The link doesn't seem work from my end.

Regards,

Nick

photo
1

Hi Nick,

I also looked into the error, which looks like an SQL specific error in handling the query being sent to it. Perhaps look at trying to modify the filters or check the query being sent and see how many in statements there are? I saw some info here and here.

Cheers,

Paul

photo
1

Hmm. Seems private for some reason so I have copied and pasted here. Sorry about that.

----

This article applies to the scenario where Yellowfin itself seems to be running ok, except for the background tasks. E.g. Scheduled broadcasts/filters fail to run.

The schedules themselves do not display errors, simply that the schedule was missed. Hitting ‘Run Now’ for the schedule will get it to run.

If Yellowfin is NOT running this article does not apply.

…a bit of info on how the scheduler works.

The scheduler runs scheduled tasks in the background using it’s own thread, and own connection to the data source (if using the secondary connection pool option)

You can have a max of 5 concurrent background threads at once (by default).
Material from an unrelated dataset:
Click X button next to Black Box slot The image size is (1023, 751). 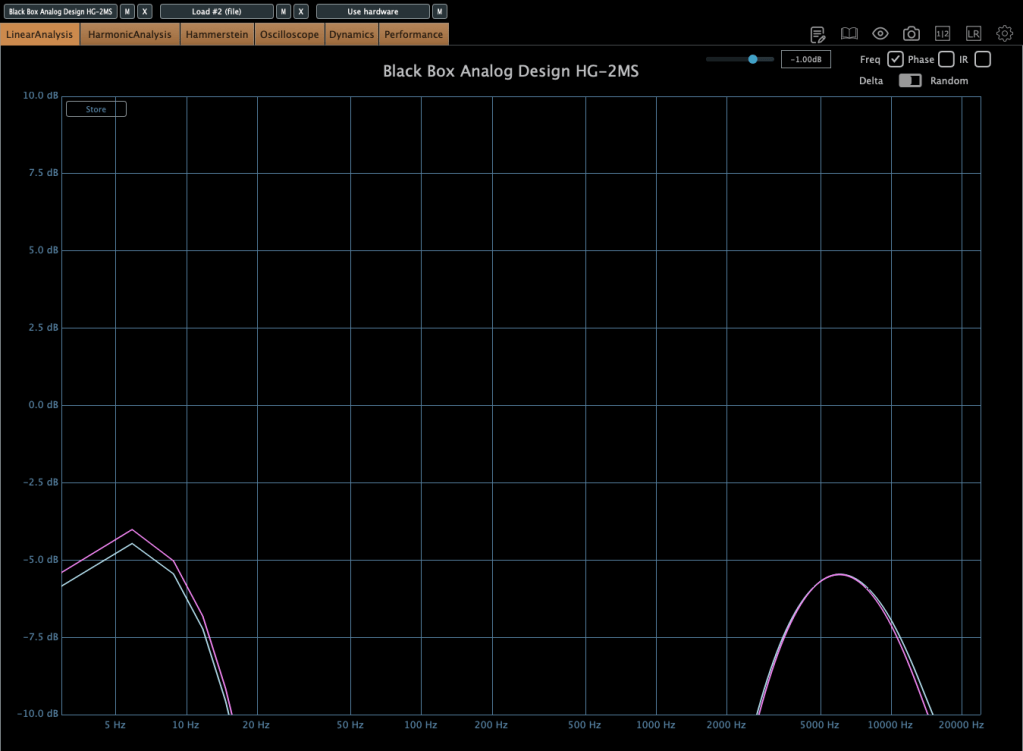click(145, 12)
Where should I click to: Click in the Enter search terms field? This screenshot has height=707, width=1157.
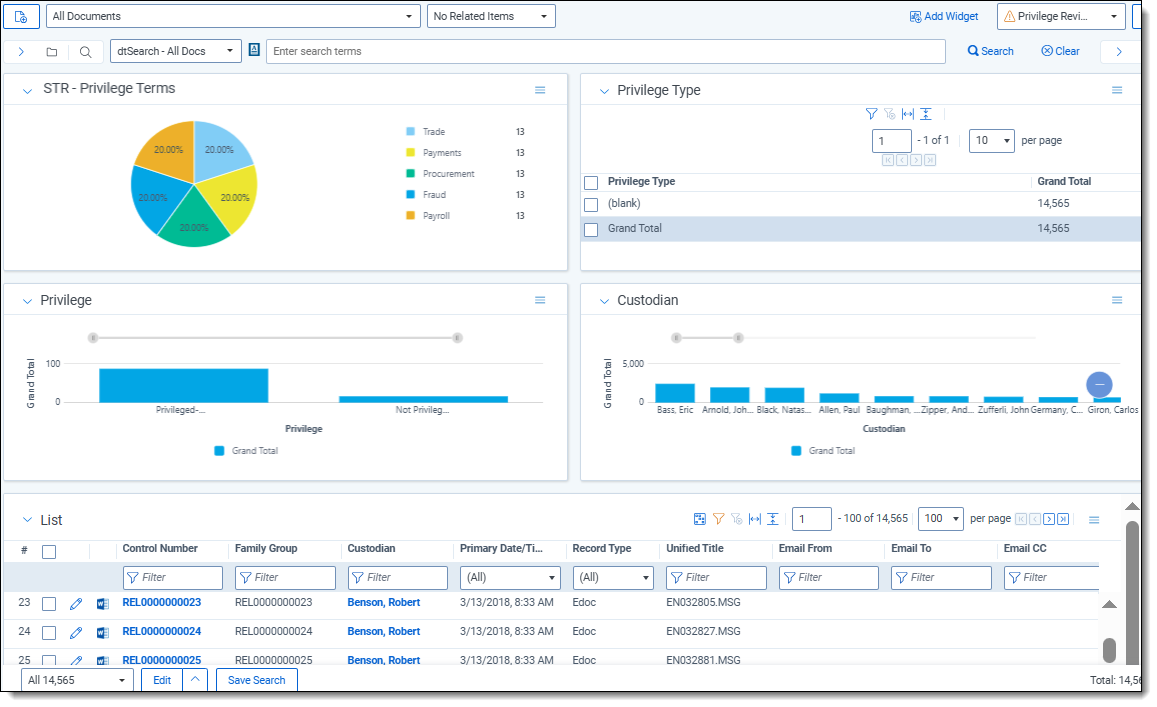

The scheduler checks tasks it’s needs to run every 1min.

If a schedule is detected as missed, it will attempt to re-run it. Depending on the frequency. E.g. A failed daily report that did not run today would attempt to run again, until it gets closer to the next run time, at which point it will just wait to run then.

In 7.3 April 2017 + releases, broadcasts were improved so that sending 1 report to multiple people only runs the report once. Unless there is something that changes data based on user login, e.g. Source Filters

The Problem:

Yellowfin background tasks get into a stalled/blocked state. The background queue has items that are simply failing to complete and continue to re-run every min, which hogs the queue.

The cause/s:

  • Out of Memory – In this case, the queue is stuck as something/s in the queue have chewed up available memory to run more reports. In this case you should see out of memory errors in the logs.
  • Query taking too long – In these cases you wouldn’t know this is happening from the UI.
  • Flaky DB connection – In this case, you should see some errors in the logs complaining about such things.
  • Not enough open threads – In this case, you won’t see anything in logs or UI, though may see something in info_threads.

The Solution:

This is based on the cause, and starts with a deep understanding of the schedules that are running. What is running, how often, to who?

Then.

1. Try to work out roughly when the schedule stops

2. What is running around that time.

3. Can you pause some of these broadcasts. By doing so, does the schedule now complete? Or simply take longer before it dies?

4. Focus on those items now in question.. what can we do to space them out, make them run less frequent, report run faster?

Still stuck?Ensure client is running 7.3/7.4 Post Feb 2018. This includes:

  • A finite queue in the recent changes is to stop the server being overrun with waiting tasks, using up all the memory. Therefore tasks are rejected if theres too many things waiting
  • Some extra logging options.

....Want to enable extra debug logging specific to background tasks to delve deeper?

Add the following in log4j.properties.

NOTE: You may want to disable this after you have enough info, so you don't end up with massive log files.

# uncomment to set everything under com.hof to debug

#log4j.category.com.hof=DEBUG

log4j.category.com.hof.mi.util.background.TaskRunner=DEBUG

log4j.category.com.hof.mi.util.background.TaskRunnerCallback=DEBUG

log4j.category.com.hof.mi.util.background.TaskScheduler=DEBUG

log4j.category.com.hof.mi.util.background.TaskTypeUtil=DEBUG

log4j.category.com.hof.mi.util.background.TaskUncaughtExceptionHandler=DEBUG

log4j.category.com.hof.mi.servlet.ReportBroadcastTask=DEBUG

----

photo
1

Hi Paul,

Thanks for that bit of extra information. I will relay this to the user.

Yes, the error itself is a limitation of MS SQL, but we were more so trying to get an understanding of why this error caused the broadcasts to stop from running, even for days (that's we have tasks runnning daily or more frequently).

Thanks again.

Regards,

Nick

photo
1

Hi Nick,

No problemo. Let me know if you need anything else.

Cheers,

Paul

photo
1

Hi Paul,

Thanks for the assistance.

This can be closed off.

Regards,

Nick

photo
1

Hi Nick,


Glad to hear it. I'll mark this as completed.


Cheers,

Neal